Rewrite the data from the line containing "Where should I click to: Click the Produktnummer" through the line containing "[x=1235, y=281]", inclusive, with "input field" changed to "text box" and nothing else altered. Return only those lines.

Source material:
-.-.-
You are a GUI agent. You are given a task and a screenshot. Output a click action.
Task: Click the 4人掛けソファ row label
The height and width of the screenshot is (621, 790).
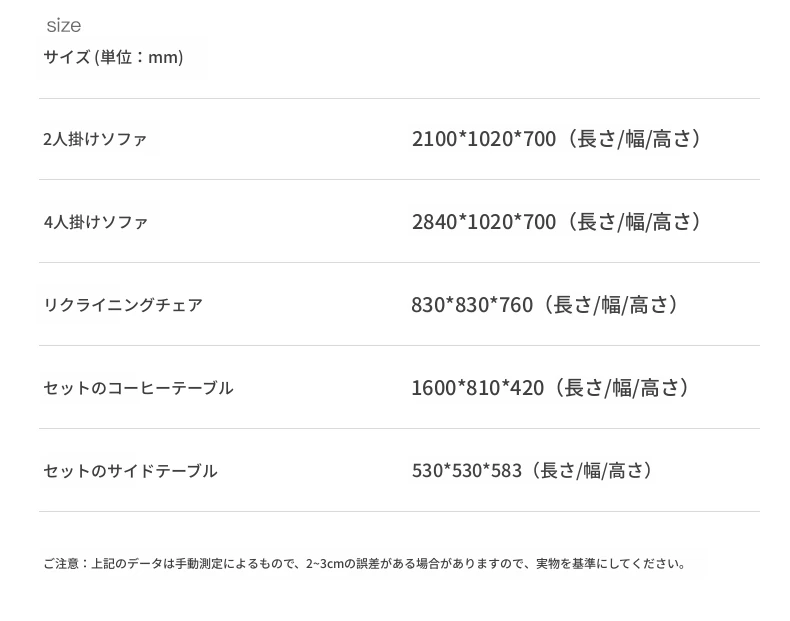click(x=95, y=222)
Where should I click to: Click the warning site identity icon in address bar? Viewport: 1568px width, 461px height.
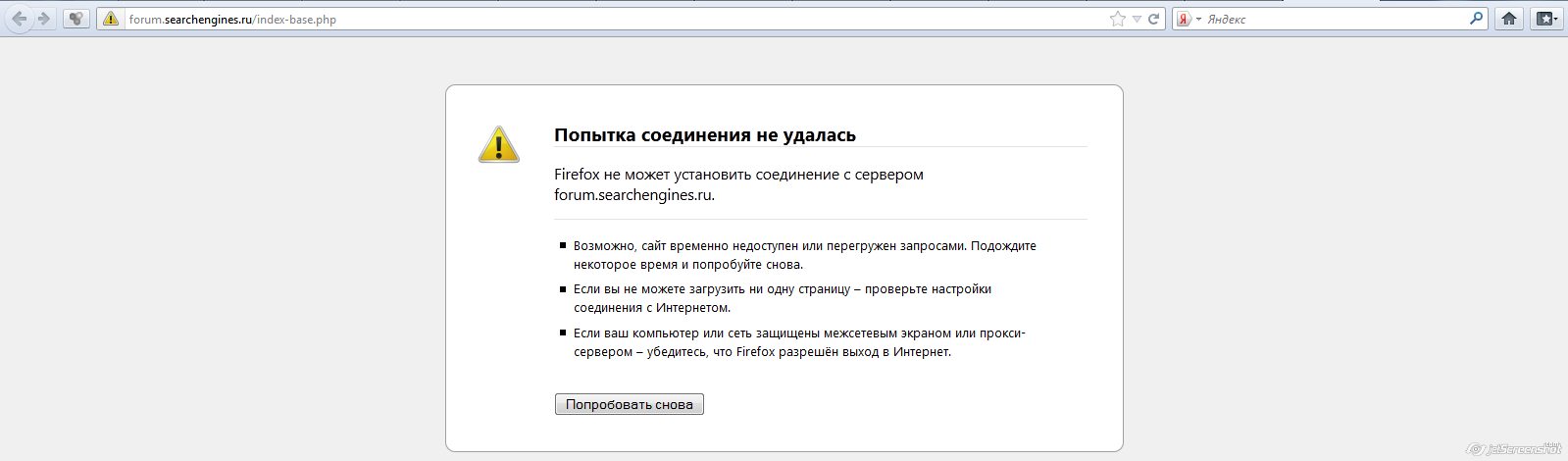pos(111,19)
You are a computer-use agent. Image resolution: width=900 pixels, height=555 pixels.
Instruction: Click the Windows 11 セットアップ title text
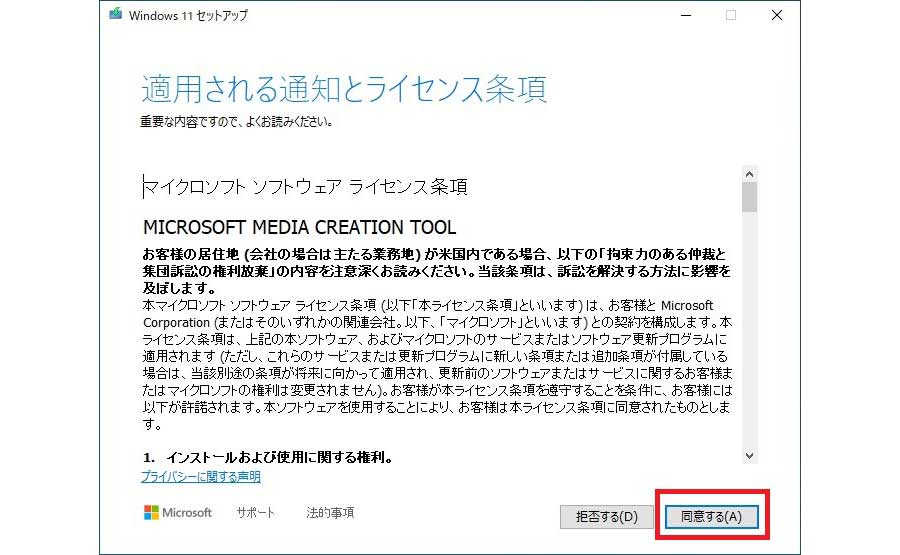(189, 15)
-.-.-
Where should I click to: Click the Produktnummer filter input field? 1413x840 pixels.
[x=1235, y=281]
-.-.-
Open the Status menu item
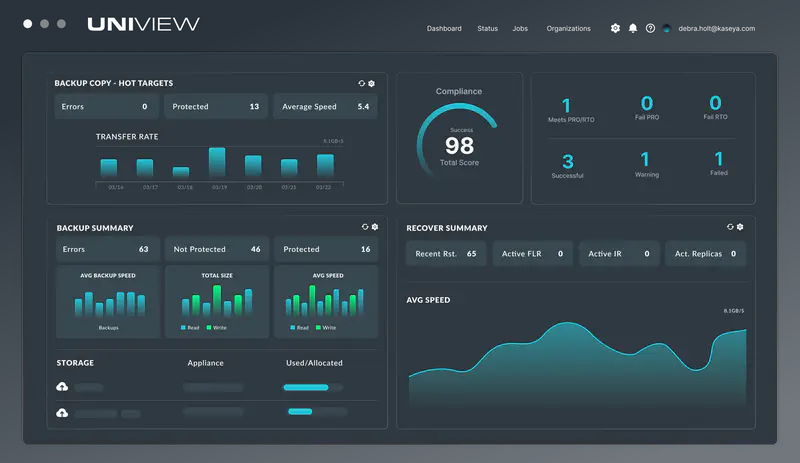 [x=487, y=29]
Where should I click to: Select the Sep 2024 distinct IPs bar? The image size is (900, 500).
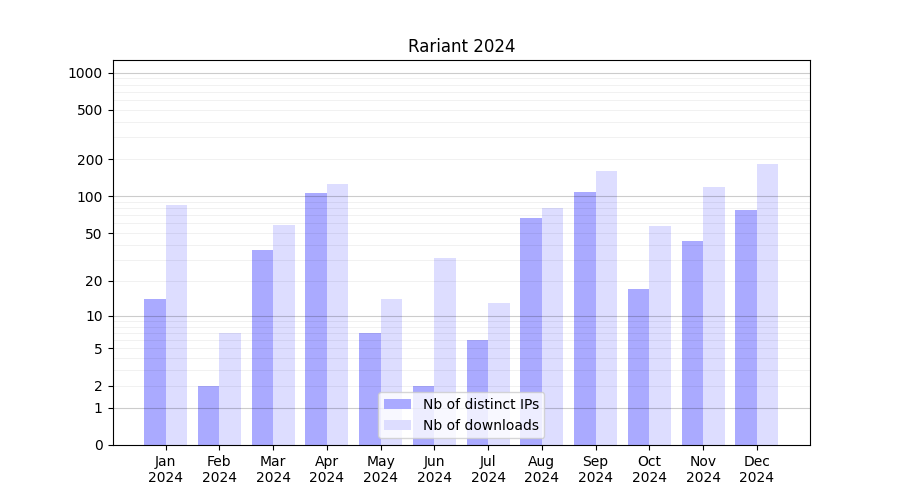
-.-.-
Reply to the exercise:
Where should I click to: Click the Produktnummer filter text box? 1413x840 pixels.
[x=1235, y=281]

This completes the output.